TASK ITEM: Could you report every line of the listing below that holds the word "computer"?

*** Opening of INPUT MATERIAL ***

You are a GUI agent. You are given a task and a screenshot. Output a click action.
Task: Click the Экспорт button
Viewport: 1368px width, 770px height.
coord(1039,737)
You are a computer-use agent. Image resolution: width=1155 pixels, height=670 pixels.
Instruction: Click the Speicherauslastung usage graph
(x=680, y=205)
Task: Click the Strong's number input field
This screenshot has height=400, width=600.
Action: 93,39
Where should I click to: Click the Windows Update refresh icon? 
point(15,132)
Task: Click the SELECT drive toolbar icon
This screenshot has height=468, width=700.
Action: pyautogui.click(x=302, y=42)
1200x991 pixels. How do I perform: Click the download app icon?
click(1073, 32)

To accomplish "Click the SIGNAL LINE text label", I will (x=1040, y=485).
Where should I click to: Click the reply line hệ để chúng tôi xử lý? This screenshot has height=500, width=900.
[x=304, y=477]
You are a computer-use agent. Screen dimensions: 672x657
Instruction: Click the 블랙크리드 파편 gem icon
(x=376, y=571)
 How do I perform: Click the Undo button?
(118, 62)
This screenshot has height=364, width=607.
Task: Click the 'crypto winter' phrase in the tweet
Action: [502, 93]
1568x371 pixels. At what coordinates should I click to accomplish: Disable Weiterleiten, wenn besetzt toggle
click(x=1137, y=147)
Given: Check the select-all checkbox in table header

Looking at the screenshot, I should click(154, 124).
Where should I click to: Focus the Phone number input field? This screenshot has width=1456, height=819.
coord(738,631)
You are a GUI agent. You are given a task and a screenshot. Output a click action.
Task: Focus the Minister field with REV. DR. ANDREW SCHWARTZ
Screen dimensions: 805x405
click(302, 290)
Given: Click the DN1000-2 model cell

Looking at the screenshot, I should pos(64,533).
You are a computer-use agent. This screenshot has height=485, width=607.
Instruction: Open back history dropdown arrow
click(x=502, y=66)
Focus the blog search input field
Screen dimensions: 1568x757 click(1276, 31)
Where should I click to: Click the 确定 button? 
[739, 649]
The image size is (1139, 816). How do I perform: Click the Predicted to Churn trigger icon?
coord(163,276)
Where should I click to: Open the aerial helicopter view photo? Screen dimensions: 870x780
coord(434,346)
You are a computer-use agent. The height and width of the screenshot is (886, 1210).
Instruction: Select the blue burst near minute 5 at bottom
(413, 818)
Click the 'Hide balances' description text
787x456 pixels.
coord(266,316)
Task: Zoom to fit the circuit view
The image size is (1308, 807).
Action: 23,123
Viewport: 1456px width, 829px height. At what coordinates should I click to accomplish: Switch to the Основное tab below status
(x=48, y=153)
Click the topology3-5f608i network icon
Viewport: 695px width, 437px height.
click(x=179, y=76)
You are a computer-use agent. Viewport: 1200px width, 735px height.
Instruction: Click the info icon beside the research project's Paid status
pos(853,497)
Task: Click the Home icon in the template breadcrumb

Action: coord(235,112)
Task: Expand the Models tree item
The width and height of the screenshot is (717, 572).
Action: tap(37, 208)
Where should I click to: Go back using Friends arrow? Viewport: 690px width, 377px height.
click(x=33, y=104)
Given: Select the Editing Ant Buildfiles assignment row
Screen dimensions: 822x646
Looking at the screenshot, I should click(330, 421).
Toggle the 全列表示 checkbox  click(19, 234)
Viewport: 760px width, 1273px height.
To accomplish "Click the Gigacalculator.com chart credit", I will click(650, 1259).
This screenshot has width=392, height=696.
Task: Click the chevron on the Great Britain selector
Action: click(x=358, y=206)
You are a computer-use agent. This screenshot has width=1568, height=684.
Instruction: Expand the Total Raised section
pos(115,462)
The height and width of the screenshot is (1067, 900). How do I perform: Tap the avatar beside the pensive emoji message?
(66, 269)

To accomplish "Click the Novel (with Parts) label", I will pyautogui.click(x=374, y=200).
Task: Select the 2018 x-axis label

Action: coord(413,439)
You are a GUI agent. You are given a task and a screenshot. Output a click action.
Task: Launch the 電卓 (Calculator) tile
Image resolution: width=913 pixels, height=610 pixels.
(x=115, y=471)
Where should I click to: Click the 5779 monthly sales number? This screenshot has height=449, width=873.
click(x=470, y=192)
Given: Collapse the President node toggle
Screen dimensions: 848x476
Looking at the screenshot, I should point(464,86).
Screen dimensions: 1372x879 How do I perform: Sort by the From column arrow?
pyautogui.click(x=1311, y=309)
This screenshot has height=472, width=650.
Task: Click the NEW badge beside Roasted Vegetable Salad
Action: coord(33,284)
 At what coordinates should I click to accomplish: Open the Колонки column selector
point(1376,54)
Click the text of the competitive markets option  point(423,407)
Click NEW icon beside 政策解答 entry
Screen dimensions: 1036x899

*** Close of INPUT MATERIAL ***

RESPONSE:
You are a computer-use agent. Image resolution: width=1155 pixels, height=670 pixels.
You are a computer-use agent. Screen dimensions: 672x657
You are a computer-use agent. This screenshot has height=485, width=607.
You are a computer-use agent. The height and width of the screenshot is (886, 1210).
You are a computer-use agent. Viewport: 1200px width, 735px height.
You are a computer-use agent. This screenshot has width=1568, height=684.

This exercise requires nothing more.